PROBLEM:
Hand back, word for word, the lines from the one containing "New Products (61, 511)" to the end of the records, both included, and leave out pictures.
★ ★ ★
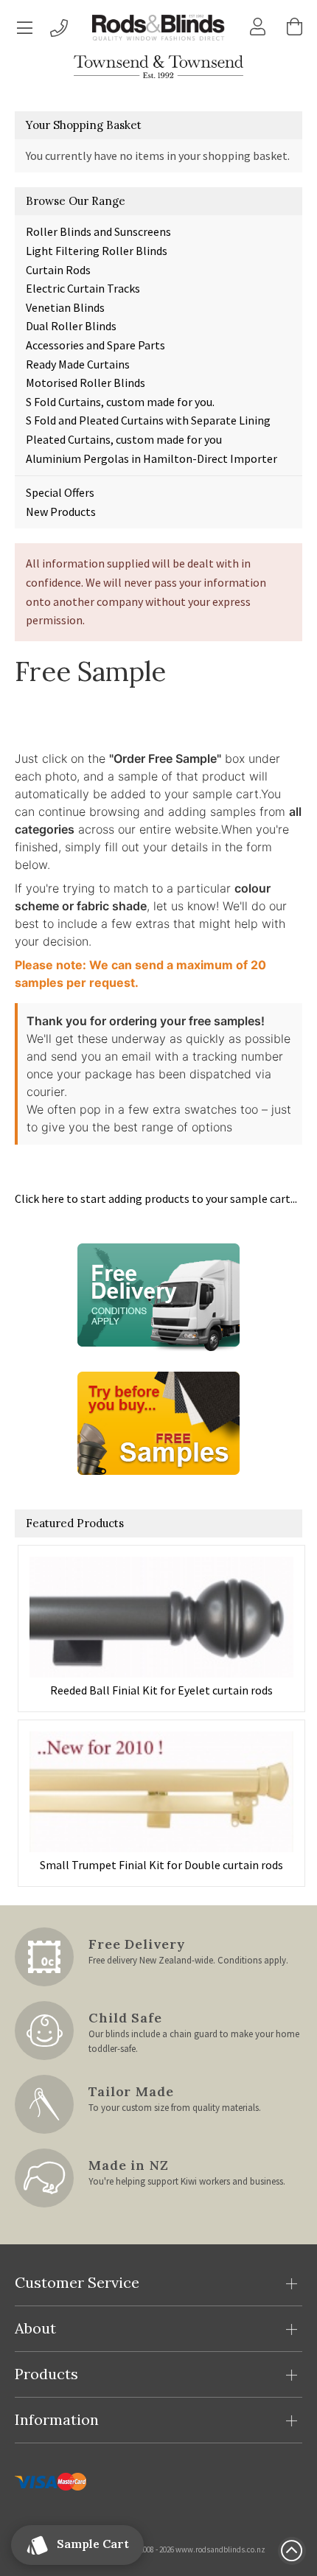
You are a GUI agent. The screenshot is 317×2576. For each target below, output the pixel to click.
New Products (61, 511)
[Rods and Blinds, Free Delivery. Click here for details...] (158, 1293)
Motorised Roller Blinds (85, 382)
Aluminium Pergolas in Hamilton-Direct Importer (151, 458)
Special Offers (60, 492)
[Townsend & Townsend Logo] (158, 66)
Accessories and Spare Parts (95, 345)
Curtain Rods (58, 269)
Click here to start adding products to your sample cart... (156, 1198)
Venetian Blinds (65, 307)
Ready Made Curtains (78, 364)
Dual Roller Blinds (71, 325)
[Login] (258, 27)
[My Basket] (294, 27)
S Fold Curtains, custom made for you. (120, 401)
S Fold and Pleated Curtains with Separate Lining (148, 420)
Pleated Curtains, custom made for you (124, 439)
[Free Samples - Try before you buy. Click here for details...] (158, 1421)
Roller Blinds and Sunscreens (98, 231)
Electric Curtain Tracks (83, 288)
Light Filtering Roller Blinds (96, 250)
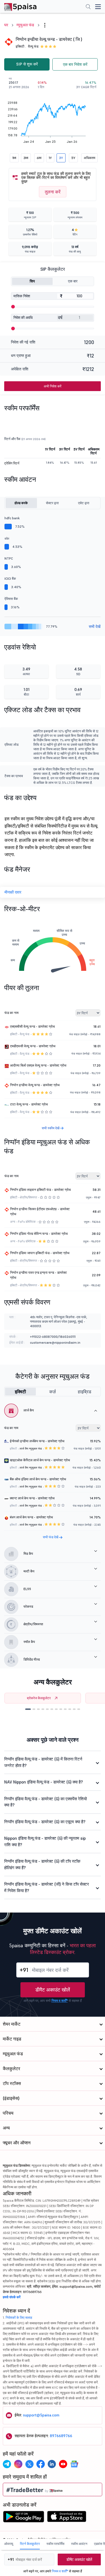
★ ★ ★
FINISHED EXERCISE:
New Products (61, 511)
[Rods and Blinds, Free Delivery. Click here for details...] (158, 1293)
Motorised Roller Blinds (85, 382)
Aluminium Pergolas in Hamilton-Direct Importer (151, 458)
Special Offers (60, 492)
[Townsend & Townsend Logo] (158, 66)
Accessories and Spare Parts (95, 345)
Curtain Rods (58, 269)
Click here to start adding products to your sample cart... (156, 1198)
Venetian Blinds (65, 307)
Ready Made Curtains (78, 364)
Dual Roller Blinds (71, 325)
[Login] (258, 27)
[My Basket] (294, 27)
S Fold Curtains, custom made for you. (120, 401)
S Fold and Pleated Curtains with Separate Lining (148, 420)
Pleated Curtains, custom made for you (124, 439)
[Free Samples - Try before you buy. Click here for details...] (158, 1421)
Roller Blinds and Sunscreens (98, 231)
Electric Curtain Tracks (83, 288)
Light Filtering Roller Blinds (96, 250)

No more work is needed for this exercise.